A hapless public looks on as party politics ravages on in our country
. True, politics is about
conflict because it’s always about how power, authority and position are to be
apportioned or dispensed in society. In a true democracy, political interests
will not subordinate the needs of the people. Graft and greed being a basic
nature of human beings, democratic processes were devised with the hope of
limiting that nature by the so called processes of checks and balances. If
those balances cannot maintain the balance, we cannot but say we are engaging
in hypocrisy. Maldives
Politics when used to solve society’s issues has to be tempered by principles of morality. It has to deal with solving issues without being seemingly unfair to our constituencies. The better politician is the one who can assuage the concerns of the polity while carrying the advantage of the gains he wants for himself (or herself). Total disregard for morals and bullying for selfish gains is the law of the jungle. (No, that may not be quite true either, for, no animal kills or eats more than it needs. There is a limit to even the lion's hunger -- at some point he is full and until hunger strikes again he would not kill; but sadly, that may not be so with humans).

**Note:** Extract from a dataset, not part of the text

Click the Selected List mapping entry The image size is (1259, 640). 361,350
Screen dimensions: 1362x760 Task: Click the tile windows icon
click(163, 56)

Political leaders are elected to solve or manage society’s issues. By its nature, an issue is always neutral in its essence. The need for safe water for everyone, sharing of wealth, accessing health care and the like are all concerns of our societies that need solutions. They remain as neutral issues (non-controversial) that need solutions until we attempt to figure out ways of solving them with the resources called people money and material. Taking action on these necessitates the apportionment of roles and responsibilities to people or institutions that must carry out these. Here is when conflict sets in because the next step requires that there has to be a hierarchy of responsibilities -- somebody to lead and others to follow. It is at this point that our egos clash and the nature of our past nurturing comes into full public display. Some may profess that this is inevitable in every human effort. No denial on this. But given that we, in public life, have been given the public’s trust, must strive to give back commensurately. We must be ready for the negotiation – the give and take, and the balancing needed of these public positions so that public interest is maintained as priority against the buffeting personal interests. Perhaps because we are such a new democracy, with an uninformed and unaware public about the nature of democracy as a mechanism for governance – only just graduating from years of authoritarian rule that has our minds fossilized to the ways of the oppressor -- we are unable to decipher this new approach. But I would think it is at moments such as these that our leaders must lead with compassion and not lead the public up the garden path. It is here thus our maturity as leaders must come in, and equally, it is here that we need to expend much greater effort in educating our public about the virtues and vices of this thing called democracy. It is time for being aware that this new freedom is not for saying and behaving as we please, but with certain boundaries of ethical control and responsibility that respect the other’s sense of rights too. Even though it would be very hard for us to quickly give up our egos and settle into an objective frame of negotiation, the situation require of us this maturity as leaders, to attempt to solve our problems because we have been placed on that pedestal of authority and trust by the public to do precisely that. We must exercise that power with commensurate responsibility.
To engage in endless selfish wrangling with nothing but selfish motives to guide us would be the epitome of disservice to our nation – to the communities who elected us. This is not the purpose or process of democracy. It is the reason we showed the door to authoritarianism. If we don’t clean our act, we will be only playing out a charade and being deceitful to ourselves.